Exercise directions
Give every line of the records as a JSON list of strings, one string per line and no blank lines, omitting the pictures from the answer.

Stored dataset items:
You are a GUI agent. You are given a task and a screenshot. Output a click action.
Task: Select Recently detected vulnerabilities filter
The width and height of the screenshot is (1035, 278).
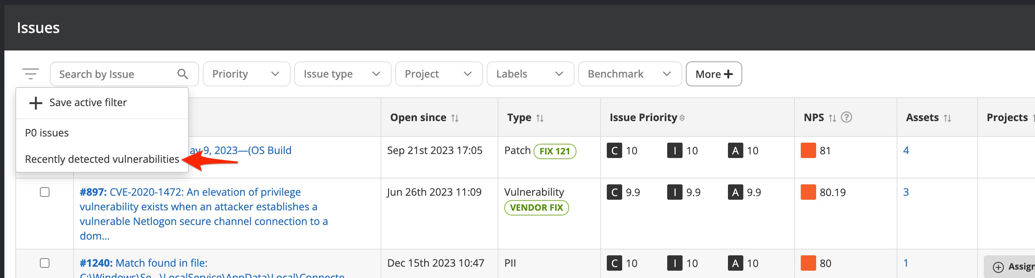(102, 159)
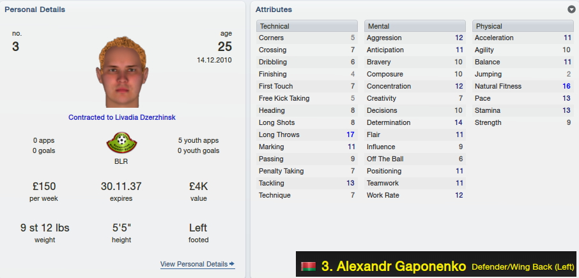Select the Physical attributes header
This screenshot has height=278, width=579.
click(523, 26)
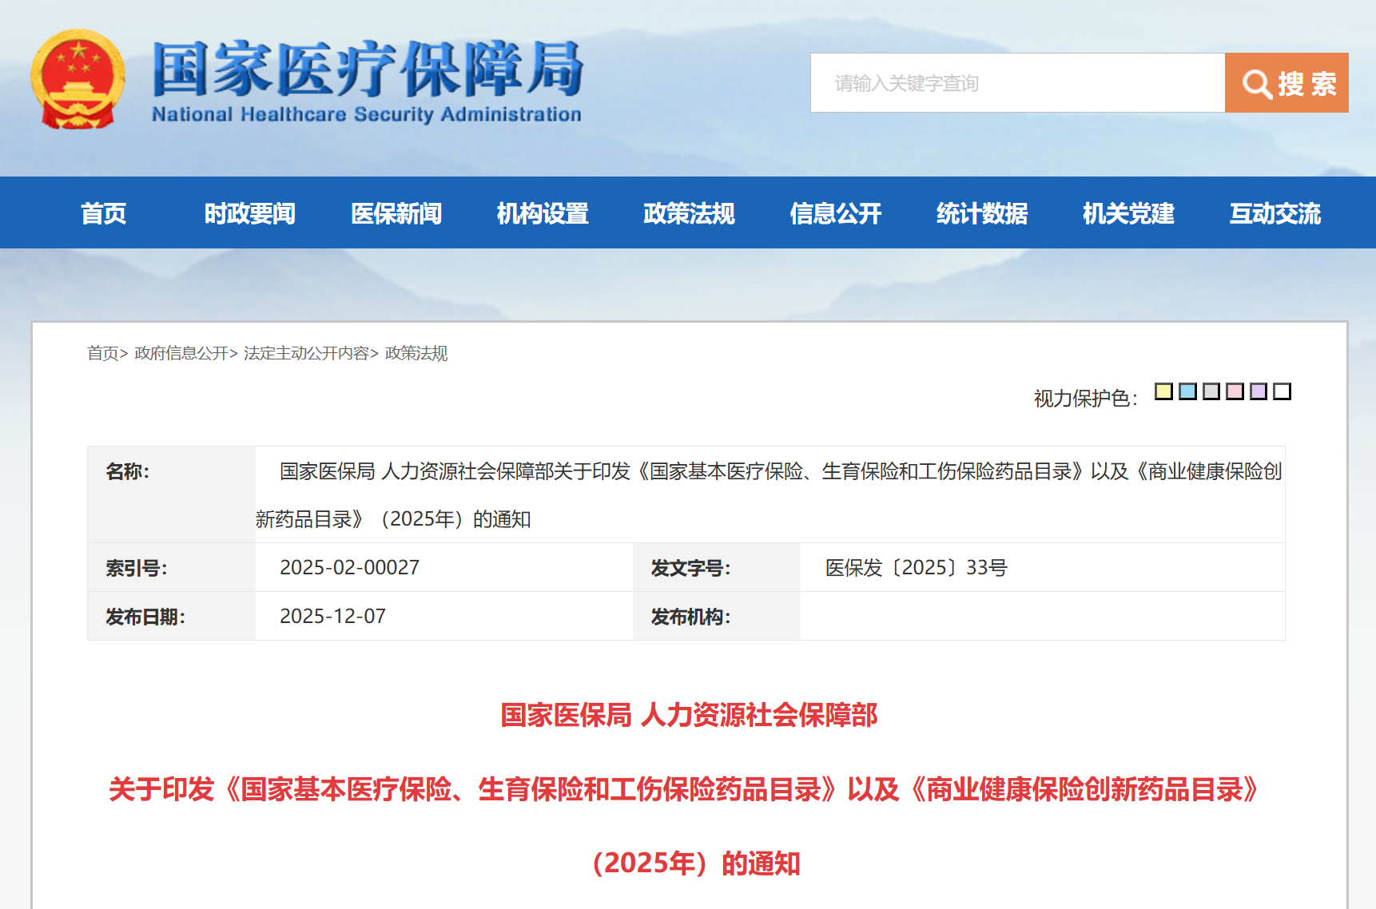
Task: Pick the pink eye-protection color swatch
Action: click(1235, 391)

Result of the task
[
  "You are a GUI agent. You are given a task and a screenshot. Output a click action.",
  "Task: Select Recently detected vulnerabilities filter",
  "The width and height of the screenshot is (1035, 278).",
  "(102, 159)",
  "Select the Physical attributes header",
  "This screenshot has height=278, width=579.",
  "click(523, 26)",
  "Task: Pick the pink eye-protection color swatch",
  "Action: click(1235, 391)"
]